* JOBS
**a.** Copy the passage on accessing LSAY data word for word, starting at "The data can" and ending at "Science Data Archives.".
**b.** Answer these questions using the passage on accessing LSAY data:
(i) At which university is the Australian Social Science Data Archives located?
(ii) Who must authorize access to the data?
(iii) Which organization conducted the Youth in Transitions and Australian Youth Survey studies?
**c.** Pick up the passage on accessing LSAY data after its final sentence and keep writing it.

* TEXT TO READ
>>>

LSAY data sets are deposited annually with the Australian Social Science Data Archives 
(ASSDA) at the Australian National University in Canberra. Permission to use the data and 
access requirements are managed by ASSDA. Data access requires authorisation from the 
Data Archive Manager. 

The data can be accessed by: 

• Contacting the Australian Social Science Data Archives (details below) and requesting 
the ‘LSAY application to access restricted data’ and ‘Undertaking’ forms 

• Completing the ‘LSAY application to access restricted data’ form 

• Completing the ‘Undertaking’ form 

• Returning the completed forms to the Australian Social Science Data Archives. 

For those interested in more historical data, the current LSAY program has been built on the 
following two surveys conducted by the Australian Council for Educational Research: 

• Youth in Transitions (YIT) — from 1978 to 1996 

• Australian Youth Survey (AYS) — from 1989 to 1997. 

Both these data sets form part of the LSAY suite and are retained at the Australian Social 
Science Data Archives, where they are available for use by researchers.

<<<

* DATASET CONTENT
>>>

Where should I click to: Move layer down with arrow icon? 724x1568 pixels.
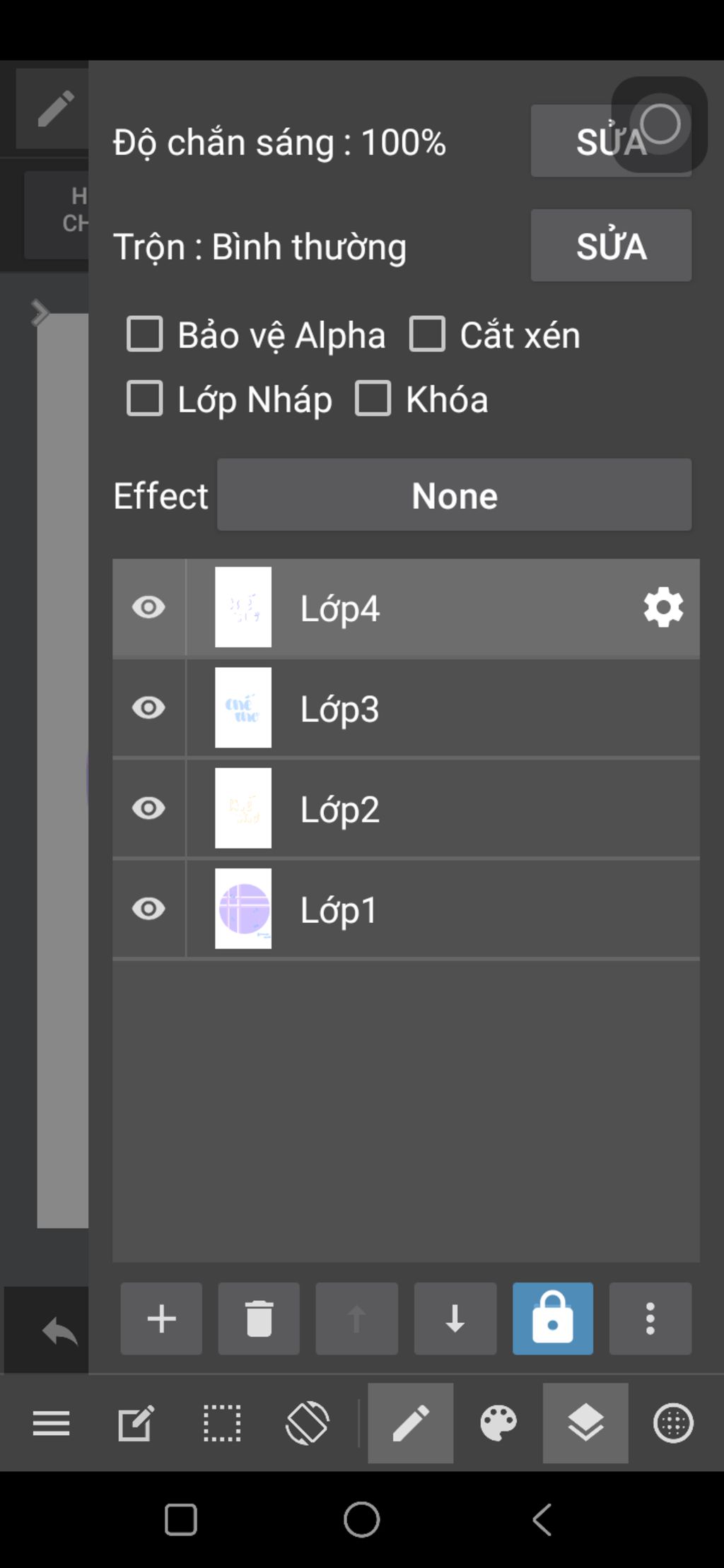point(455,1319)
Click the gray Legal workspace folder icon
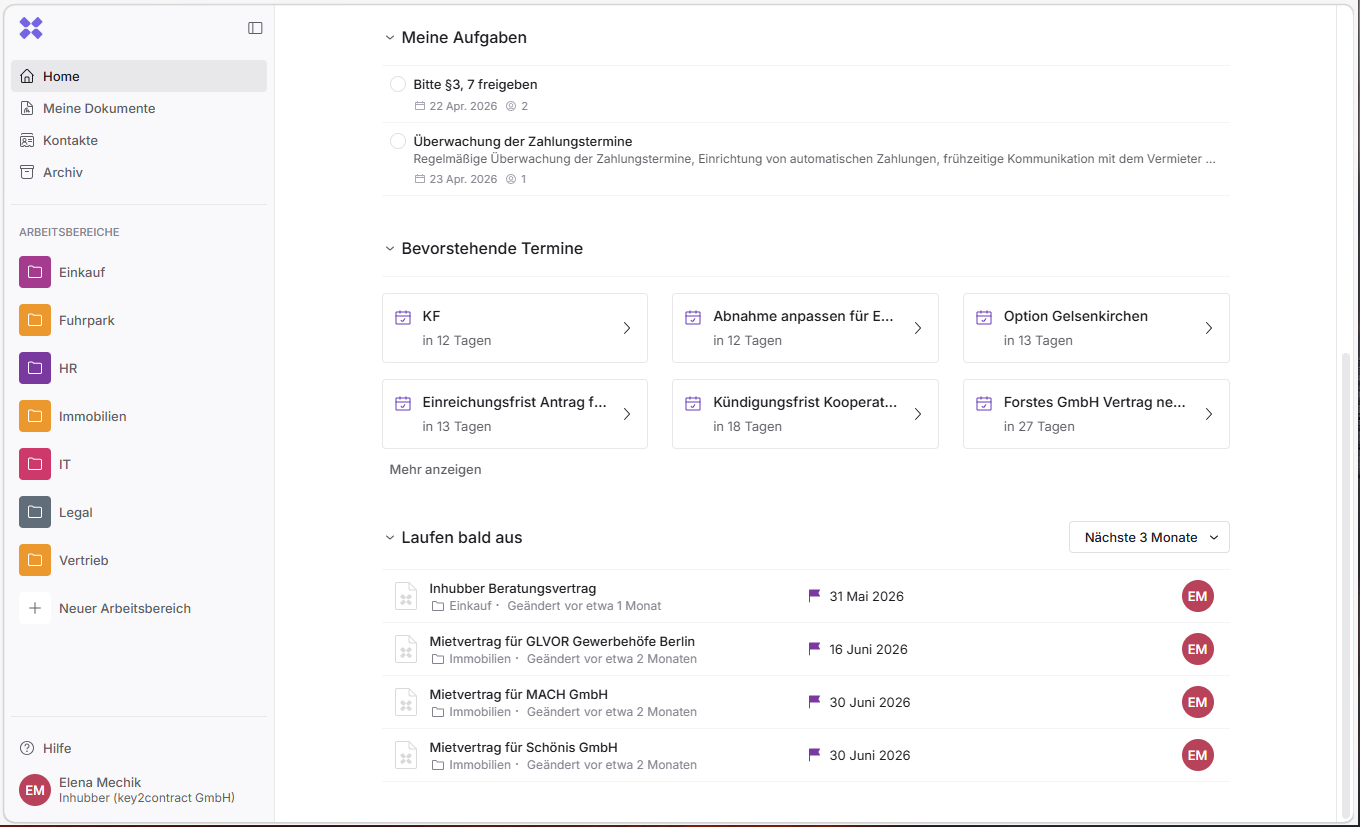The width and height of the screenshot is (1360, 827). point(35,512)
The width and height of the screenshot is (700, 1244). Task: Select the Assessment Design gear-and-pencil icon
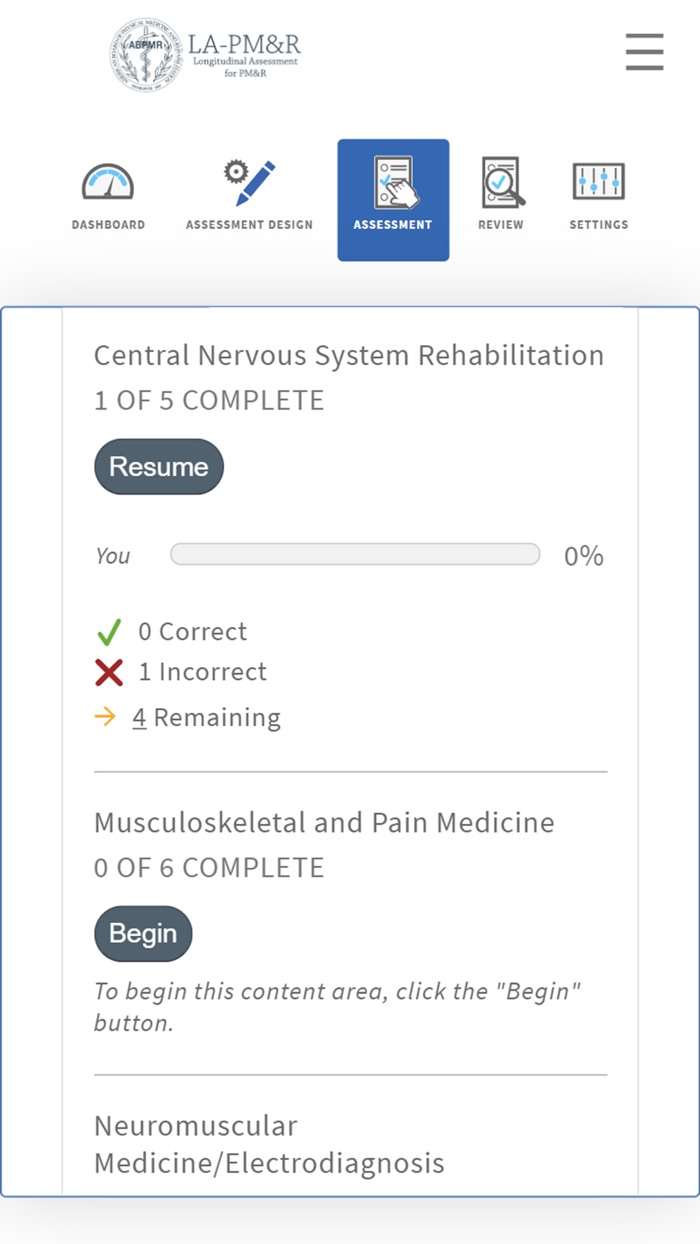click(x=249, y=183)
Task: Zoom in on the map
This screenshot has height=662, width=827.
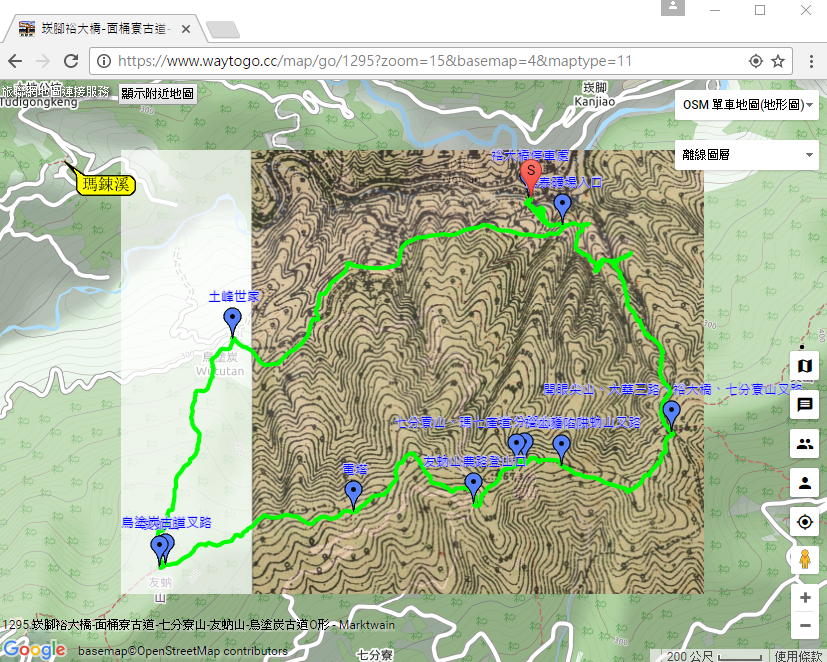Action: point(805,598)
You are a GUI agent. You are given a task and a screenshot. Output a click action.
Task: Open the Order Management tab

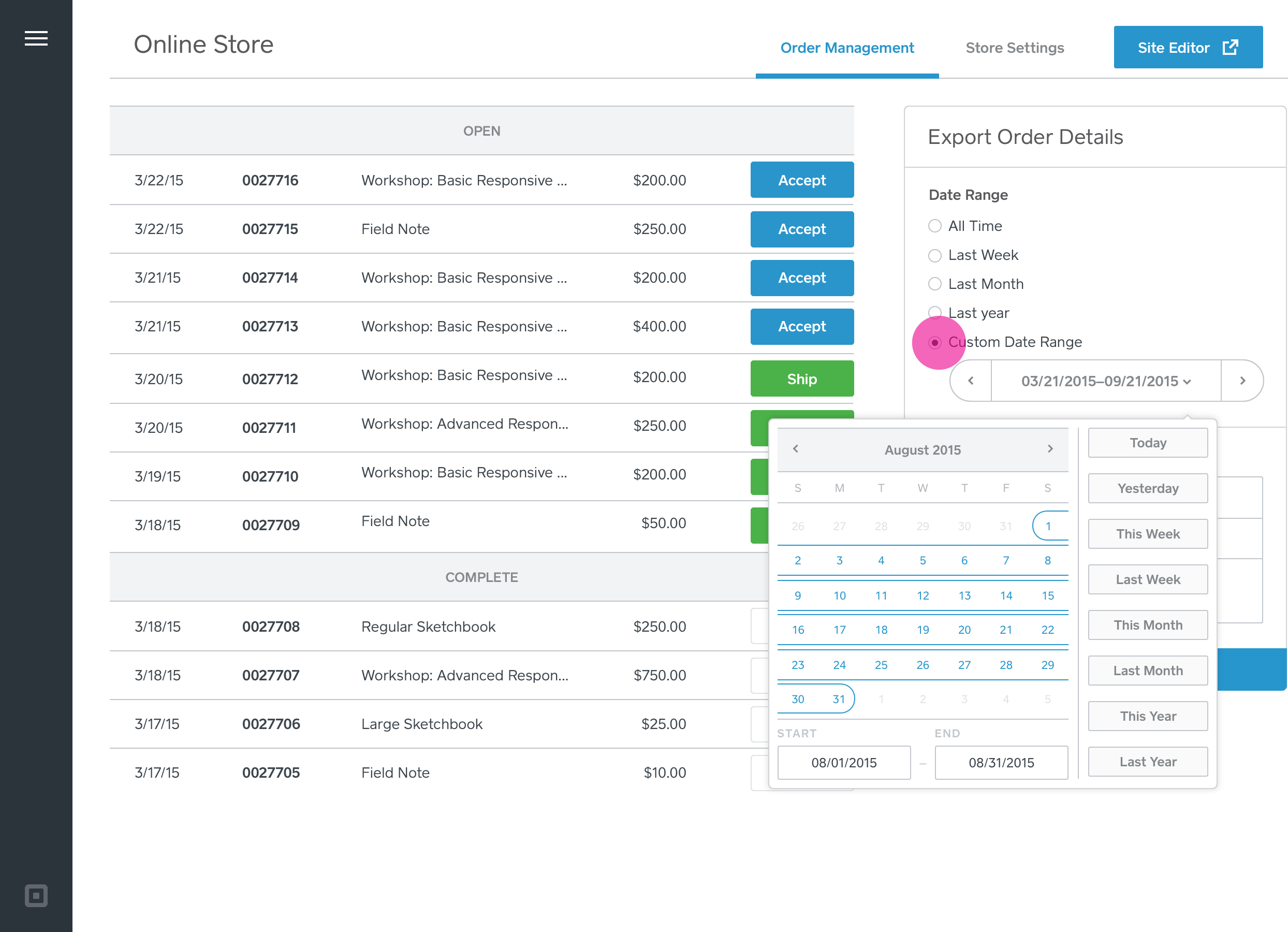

<<<

* ANSWER LIST
**a.**
The data can be accessed by: 

• Contacting the Australian Social Science Data Archives (details below) and requesting 
the ‘LSAY application to access restricted data’ and ‘Undertaking’ forms 

• Completing the ‘LSAY application to access restricted data’ form 

• Completing the ‘Undertaking’ form 

• Returning the completed forms to the Australian Social Science Data Archives.

**b.**
(i) The Australian National University in Canberra.
(ii) The Data Archive Manager.
(iii) The Australian Council for Educational Research.

**c.**
Part of NCVER’s role is to promote and encourage the use of the LSAY data. If you have any 
feedback or queries about the data and how to access it you should contact: 

NCVER 

e-mail: <lsayrequests@ncver.edu.au> 

LSAY hotline: 1800 825 233 

Australian Social Science Data Archives 
e-mail: <assda@anu.edu.au> 

phone: 02 6125 4400 

fax: 02 6125 0627 

Specific data requests 

A specific data request allows you to request specific tables and/or data analysis to be 
undertaken by NCVER without having to obtain full sets of the data. 

A specific data request can be made to <lsayrequests@ncver.edu.au>. 

There are fees and charges applicable for all data requests that require more than one 
hour to prepare. Please refer to NCVER’s policy on charging: <www.ncver.edu.au/ 
aboutncver/statistics/data.html>. 

LSAY data releases 

Information about the latest LSAY data releases is available from the LSAY website: 
<www.lsay.edu.au/data/latest.html>. 

Y ou may also request to be notified of recent LSAY releases, which include publications and 
data releases. You can subscribe to NCVER’s LSAY alert page at <www.lsay.edu.au/ 
newsevents/subscribe.html>.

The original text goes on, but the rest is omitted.